«La cultura è il terreno migliore, più alto, per costruire futuro, recupero e rinascita». Così il presidente della Repubblica Sergio Mattarella, in visita al carcere di Rebibbia a Roma, ha inaugurato il Giubileo dei detenuti: l’ultimo evento tematico dell’anno santo cattolico che, dal 12 al 14 dicembre, ha acceso i riflettori sulla «condizione totalmente inaccettabile» delle nostre carceri, come l’ha definita il presidente Mattarella. L’ultimo rapporto di Antigone fotografa una situazione al collasso: a fine giugno 2025, le carceri italiane ospitavano 62.728 persone, a fronte di una capienza regolamentare di 51.276 posti. Questo dato, già allarmante, peggiora se si considera che oltre 4.500 posti risultano di fatto inagibili: il tasso di affollamento medio nazionale schizza al 134,3%, ma con picchi che superano il 150% in 62 istituti e toccano vette del 190% in carceri come San Vittore a Milano e Regina Coeli a Roma. Nei numeri, ci sono le storie: quelle di chi il carcere lo vive ogni giorno. Ma che stentano a trovare voce. A restituirne il valore è la piattaforma editoriale Hyperlocal – che dal 2020 racconta le comunità, i luoghi simbolici e le scene, culturali e artistiche, dei quartieri di diverse città del mondo – con il progetto “Un mondo alla rovescia”: una mostra a cielo aperto, allestita nello spazio antistante la fermata metro di Rebibbia a Roma, composta da oltre 120 manifesti che raccolgono storie personali e collettive, volti, esperienze e attività legate al carcere di Rebibbia, con particolare attenzione al tema della rappresentazione dentro e fuori le sue mura.

════════════════

### ISTRUZIONE A
Riscrivi come elenco numerato le righe di dati sulle coordinate dalla riga con "This screenshot has height=364, width=623." alla riga con "coord(203,161)", estremi inclusi, omettendo le righe vuote.

(Dati sulle coordinate degli elementi)
════════════════

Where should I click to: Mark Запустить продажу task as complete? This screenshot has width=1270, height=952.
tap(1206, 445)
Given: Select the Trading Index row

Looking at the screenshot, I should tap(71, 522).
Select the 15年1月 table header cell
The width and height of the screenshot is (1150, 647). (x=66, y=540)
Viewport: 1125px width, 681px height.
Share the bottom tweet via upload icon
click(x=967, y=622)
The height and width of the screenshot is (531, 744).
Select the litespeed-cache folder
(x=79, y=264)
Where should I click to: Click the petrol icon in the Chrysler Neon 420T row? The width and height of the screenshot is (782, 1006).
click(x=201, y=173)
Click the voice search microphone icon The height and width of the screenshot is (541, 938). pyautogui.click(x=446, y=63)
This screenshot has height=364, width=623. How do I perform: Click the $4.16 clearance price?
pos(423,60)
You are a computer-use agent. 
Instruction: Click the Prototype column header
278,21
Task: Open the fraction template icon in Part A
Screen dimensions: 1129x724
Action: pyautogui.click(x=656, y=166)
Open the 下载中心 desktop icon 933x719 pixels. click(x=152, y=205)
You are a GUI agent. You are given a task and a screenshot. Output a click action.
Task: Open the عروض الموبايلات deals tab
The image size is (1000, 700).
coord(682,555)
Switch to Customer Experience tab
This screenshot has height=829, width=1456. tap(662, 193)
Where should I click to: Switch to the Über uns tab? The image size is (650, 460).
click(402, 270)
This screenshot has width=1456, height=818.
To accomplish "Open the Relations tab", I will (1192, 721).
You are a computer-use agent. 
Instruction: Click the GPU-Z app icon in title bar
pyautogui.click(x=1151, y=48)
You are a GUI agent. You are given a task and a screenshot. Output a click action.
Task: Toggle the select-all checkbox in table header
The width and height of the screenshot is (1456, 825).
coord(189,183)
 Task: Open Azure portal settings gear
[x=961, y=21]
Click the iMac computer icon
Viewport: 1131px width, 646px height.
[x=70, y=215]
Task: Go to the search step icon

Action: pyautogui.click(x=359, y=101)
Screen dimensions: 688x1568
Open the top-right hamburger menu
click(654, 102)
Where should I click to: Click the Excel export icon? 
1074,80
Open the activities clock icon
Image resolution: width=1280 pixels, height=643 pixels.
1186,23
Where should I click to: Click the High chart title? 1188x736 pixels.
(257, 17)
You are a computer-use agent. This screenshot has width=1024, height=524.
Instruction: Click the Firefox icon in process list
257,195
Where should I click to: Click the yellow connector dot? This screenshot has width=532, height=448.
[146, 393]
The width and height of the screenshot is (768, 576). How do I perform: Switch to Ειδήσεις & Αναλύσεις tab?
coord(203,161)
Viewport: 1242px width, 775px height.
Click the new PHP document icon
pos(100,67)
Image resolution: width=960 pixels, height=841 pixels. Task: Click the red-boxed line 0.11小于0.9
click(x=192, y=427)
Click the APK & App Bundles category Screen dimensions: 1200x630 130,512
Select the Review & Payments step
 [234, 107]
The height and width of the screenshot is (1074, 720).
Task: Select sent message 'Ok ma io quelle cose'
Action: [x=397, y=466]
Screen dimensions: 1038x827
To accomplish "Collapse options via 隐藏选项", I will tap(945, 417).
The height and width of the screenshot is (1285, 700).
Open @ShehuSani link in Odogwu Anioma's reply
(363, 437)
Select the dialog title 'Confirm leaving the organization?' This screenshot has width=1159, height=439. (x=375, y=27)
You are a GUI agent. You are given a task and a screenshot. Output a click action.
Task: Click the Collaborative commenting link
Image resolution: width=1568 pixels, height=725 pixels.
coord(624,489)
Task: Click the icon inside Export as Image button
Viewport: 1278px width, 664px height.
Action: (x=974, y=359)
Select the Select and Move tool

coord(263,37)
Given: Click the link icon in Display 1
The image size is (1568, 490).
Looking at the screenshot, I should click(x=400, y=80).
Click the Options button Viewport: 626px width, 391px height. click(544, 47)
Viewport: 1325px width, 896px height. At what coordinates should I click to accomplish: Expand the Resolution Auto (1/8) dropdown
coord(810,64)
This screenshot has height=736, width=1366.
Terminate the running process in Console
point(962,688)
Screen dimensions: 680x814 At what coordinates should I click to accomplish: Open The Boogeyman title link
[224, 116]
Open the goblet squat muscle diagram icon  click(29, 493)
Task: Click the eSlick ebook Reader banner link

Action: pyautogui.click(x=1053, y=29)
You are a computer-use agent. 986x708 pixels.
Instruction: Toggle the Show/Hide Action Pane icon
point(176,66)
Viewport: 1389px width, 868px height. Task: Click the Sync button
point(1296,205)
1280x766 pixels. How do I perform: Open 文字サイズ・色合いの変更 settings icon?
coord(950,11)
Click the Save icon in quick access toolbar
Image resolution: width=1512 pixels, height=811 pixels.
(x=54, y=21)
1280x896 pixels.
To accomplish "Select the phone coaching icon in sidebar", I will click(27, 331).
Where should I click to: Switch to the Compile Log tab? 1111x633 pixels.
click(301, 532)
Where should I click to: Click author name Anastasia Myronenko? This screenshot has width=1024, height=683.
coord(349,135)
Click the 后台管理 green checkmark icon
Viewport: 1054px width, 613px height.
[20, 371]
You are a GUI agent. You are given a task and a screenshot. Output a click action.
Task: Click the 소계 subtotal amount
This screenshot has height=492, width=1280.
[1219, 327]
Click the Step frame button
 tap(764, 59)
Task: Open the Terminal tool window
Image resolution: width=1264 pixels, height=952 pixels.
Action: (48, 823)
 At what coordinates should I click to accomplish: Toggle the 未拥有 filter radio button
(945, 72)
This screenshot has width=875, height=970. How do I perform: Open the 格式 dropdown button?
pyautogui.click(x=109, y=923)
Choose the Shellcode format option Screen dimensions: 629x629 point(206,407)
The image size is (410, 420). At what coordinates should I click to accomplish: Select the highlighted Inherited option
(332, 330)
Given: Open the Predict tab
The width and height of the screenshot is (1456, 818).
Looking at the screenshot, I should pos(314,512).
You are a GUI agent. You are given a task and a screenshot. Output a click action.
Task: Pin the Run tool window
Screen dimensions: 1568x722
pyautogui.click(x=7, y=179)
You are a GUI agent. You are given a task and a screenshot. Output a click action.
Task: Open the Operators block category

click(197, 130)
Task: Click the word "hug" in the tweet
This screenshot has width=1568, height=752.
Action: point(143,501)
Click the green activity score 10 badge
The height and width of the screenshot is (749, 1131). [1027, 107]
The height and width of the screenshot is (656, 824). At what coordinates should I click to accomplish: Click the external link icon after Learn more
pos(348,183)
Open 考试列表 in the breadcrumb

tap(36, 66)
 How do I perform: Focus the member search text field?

════════════════

### ISTRUZIONE B
Verifica se le affermazioni seguenti concordano con il brano sulle carceri italiane. Per ciascuna rispondi sì o no e cita testualmente le parole decisive. (i) A fine giugno 2025 le carceri italiane ospitavano 62.728 persone. (ii) Il tasso di affollamento medio nazionale è del 150%. (iii) La mostra "Un mondo alla rovescia" è composta da oltre 120 manifesti.

### RISPOSTA A
1. This screenshot has height=364, width=623. How do I perform: Click the $4.16 clearance price?
2. pos(423,60)
3. You are a computer-use agent. 
4. Instruction: Click the Prototype column header
5. 278,21
6. Task: Open the fraction template icon in Part A
7. Screen dimensions: 1129x724
8. Action: pyautogui.click(x=656, y=166)
9. Open the 下载中心 desktop icon 933x719 pixels. click(x=152, y=205)
10. You are a GUI agent. You are given a task and a screenshot. Output a click action.
11. Task: Open the عروض الموبايلات deals tab
12. The image size is (1000, 700).
13. coord(682,555)
14. Switch to Customer Experience tab
15. This screenshot has height=829, width=1456. tap(662, 193)
16. Where should I click to: Switch to the Über uns tab? The image size is (650, 460).
17. click(402, 270)
18. This screenshot has width=1456, height=818.
19. To accomplish "Open the Relations tab", I will (1192, 721).
20. You are a computer-use agent. 
21. Instruction: Click the GPU-Z app icon in title bar
22. pyautogui.click(x=1151, y=48)
23. You are a GUI agent. You are given a task and a screenshot. Output a click action.
24. Task: Toggle the select-all checkbox in table header
25. The width and height of the screenshot is (1456, 825).
26. coord(189,183)
27.  Task: Open Azure portal settings gear
28. [x=961, y=21]
29. Click the iMac computer icon
30. Viewport: 1131px width, 646px height.
31. [x=70, y=215]
32. Task: Go to the search step icon
33. Action: pyautogui.click(x=359, y=101)
34. Screen dimensions: 688x1568
35. Open the top-right hamburger menu
36. click(654, 102)
37. Where should I click to: Click the Excel export icon? 
38. 1074,80
39. Open the activities clock icon
40. Image resolution: width=1280 pixels, height=643 pixels.
41. 1186,23
42. Where should I click to: Click the High chart title? 1188x736 pixels.
43. (257, 17)
44. You are a computer-use agent. This screenshot has width=1024, height=524.
45. Instruction: Click the Firefox icon in process list
46. 257,195
47. Where should I click to: Click the yellow connector dot? This screenshot has width=532, height=448.
48. [146, 393]
49. The width and height of the screenshot is (768, 576). How do I perform: Switch to Ειδήσεις & Αναλύσεις tab?
50. coord(203,161)

### RISPOSTA B
(i) Sì: "a fine giugno 2025, le carceri italiane ospitavano 62.728 persone".
(ii) No: "il tasso di affollamento medio nazionale schizza al 134,3%".
(iii) Sì: "composta da oltre 120 manifesti".